CERT-ED: Certifiably Robust Text Classification for Edit Distance

Read original: arXiv:2408.00728 - Published 8/2/2024 by Zhuoqun Huang, Neil G Marchant, Olga Ohrimenko, Benjamin I. P. Rubinstein

CERT-ED: Certifiably Robust Text Classification for Edit Distance

Overview

The paper proposes a method called CERT-ED for achieving certifiable robustness of text classification models against edit distance-based adversarial attacks.
Edit distance is a measure of the similarity between two strings, and adversarial attacks can exploit this to generate small perturbations that fool classification models.
CERT-ED provides provable guarantees that a model's predictions will be unchanged under a specified edit distance budget.

Plain English Explanation

CERT-ED is a way to make text classification models more robust - that is, less vulnerable to small changes in the input text that could cause the model to make incorrect predictions. This is important because sometimes attackers can make tiny tweaks to text that trick the model, even though the changes seem minor to a human.

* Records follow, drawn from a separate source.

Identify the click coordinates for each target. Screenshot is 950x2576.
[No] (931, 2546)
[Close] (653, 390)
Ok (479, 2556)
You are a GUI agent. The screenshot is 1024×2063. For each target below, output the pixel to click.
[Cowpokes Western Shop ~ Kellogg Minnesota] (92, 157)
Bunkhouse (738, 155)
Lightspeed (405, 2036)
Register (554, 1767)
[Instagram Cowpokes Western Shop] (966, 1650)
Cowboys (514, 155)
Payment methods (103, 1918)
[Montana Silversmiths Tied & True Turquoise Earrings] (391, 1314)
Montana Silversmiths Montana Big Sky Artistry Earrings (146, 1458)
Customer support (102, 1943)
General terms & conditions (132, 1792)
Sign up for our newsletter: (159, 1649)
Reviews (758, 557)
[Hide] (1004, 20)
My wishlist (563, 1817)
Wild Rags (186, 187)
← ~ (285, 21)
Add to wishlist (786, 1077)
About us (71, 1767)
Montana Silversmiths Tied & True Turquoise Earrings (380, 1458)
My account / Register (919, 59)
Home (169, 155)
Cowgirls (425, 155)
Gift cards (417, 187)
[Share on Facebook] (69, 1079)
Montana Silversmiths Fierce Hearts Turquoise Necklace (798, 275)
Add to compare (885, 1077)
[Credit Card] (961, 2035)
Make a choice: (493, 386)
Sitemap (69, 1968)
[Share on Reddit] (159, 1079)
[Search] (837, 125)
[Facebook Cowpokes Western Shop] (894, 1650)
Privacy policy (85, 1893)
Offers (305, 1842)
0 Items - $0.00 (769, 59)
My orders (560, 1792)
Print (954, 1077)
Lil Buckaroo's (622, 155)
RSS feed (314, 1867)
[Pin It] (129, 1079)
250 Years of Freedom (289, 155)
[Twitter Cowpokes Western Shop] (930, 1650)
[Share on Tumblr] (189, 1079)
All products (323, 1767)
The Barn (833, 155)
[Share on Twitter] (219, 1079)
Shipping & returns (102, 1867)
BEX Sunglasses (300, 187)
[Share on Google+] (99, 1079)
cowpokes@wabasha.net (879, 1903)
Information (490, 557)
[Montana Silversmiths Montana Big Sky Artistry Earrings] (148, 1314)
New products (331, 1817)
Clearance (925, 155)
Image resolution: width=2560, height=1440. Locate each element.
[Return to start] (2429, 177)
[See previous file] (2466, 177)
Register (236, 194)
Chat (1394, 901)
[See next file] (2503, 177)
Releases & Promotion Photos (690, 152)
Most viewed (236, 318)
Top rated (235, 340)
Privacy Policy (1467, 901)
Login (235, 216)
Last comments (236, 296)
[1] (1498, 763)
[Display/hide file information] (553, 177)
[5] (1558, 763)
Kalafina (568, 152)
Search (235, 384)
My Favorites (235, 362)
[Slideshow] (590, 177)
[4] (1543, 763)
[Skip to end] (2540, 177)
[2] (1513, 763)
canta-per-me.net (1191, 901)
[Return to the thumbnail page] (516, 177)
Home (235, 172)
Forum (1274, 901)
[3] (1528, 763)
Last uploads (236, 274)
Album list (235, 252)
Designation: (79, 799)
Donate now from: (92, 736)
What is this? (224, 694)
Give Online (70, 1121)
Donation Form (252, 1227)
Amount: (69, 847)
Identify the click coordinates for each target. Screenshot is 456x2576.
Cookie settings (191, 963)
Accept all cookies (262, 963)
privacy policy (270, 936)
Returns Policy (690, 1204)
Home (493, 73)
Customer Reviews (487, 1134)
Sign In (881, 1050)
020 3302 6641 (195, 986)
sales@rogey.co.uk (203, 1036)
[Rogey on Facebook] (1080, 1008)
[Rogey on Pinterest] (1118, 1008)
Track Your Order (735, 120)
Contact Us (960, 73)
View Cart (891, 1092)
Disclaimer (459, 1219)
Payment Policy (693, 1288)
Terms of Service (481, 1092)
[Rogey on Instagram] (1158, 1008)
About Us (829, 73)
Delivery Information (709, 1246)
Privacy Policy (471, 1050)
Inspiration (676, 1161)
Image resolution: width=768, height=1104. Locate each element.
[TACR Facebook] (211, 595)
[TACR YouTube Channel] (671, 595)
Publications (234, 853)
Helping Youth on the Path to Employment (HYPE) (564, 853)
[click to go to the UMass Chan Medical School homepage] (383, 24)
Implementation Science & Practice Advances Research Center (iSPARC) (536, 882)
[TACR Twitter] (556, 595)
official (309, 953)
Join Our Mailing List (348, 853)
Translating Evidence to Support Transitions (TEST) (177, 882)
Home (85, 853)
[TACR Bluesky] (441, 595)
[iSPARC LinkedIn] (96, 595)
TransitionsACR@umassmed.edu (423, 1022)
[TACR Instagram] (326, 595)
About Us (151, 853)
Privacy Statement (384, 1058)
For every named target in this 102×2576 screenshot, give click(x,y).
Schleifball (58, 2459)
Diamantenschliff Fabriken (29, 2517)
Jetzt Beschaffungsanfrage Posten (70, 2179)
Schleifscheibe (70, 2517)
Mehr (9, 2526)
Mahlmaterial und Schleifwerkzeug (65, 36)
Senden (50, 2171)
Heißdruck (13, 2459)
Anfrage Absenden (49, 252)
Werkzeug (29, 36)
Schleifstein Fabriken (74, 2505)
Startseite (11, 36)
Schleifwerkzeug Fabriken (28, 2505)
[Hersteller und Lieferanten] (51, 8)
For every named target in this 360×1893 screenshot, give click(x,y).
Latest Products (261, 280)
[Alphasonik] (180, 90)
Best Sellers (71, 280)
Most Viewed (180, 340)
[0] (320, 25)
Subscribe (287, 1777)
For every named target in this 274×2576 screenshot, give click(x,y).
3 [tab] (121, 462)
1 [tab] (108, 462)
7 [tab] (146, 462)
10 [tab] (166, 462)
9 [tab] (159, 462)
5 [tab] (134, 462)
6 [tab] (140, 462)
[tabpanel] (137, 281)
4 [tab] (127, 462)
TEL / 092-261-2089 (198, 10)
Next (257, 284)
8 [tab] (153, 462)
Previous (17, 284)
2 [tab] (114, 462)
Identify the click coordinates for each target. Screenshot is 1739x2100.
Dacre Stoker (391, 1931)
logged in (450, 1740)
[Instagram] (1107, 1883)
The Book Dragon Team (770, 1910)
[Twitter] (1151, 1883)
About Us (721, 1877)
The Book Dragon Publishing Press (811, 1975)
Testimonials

The key idea behind CERT-ED is to use the concept of "edit distance" to quantify how different two pieces of text are. Edit distance measures things like how many words or characters need to be added, removed, or changed to get from one text to another. CERT-ED ensures the model's predictions won't change as long as the edit distance between the original text and any modified version stays within a specified budget.

This provides a strong certification that the model is robust against a certain level of text perturbation. Even if an attacker tries to subtly alter the input, the model will still give the same output as long as the changes don't exceed the allowed edit distance.

Technical Explanation

CERT-ED builds on previous work on achieving certified robustness for text classification, but specifically targets edit distance-based adversarial attacks. The key innovation is a way to efficiently compute tight edit distance-based robustness certificates for neural network-based text classifiers.

The approach involves training the model with a novel regularization term that encourages robustness to edit distance perturbations. During inference, CERT-ED can then provide provable guarantees about the model's predictions remaining unchanged under a specified edit distance budget. This is achieved by solving a constrained optimization problem to find the maximum edit distance that still preserves the model's original prediction.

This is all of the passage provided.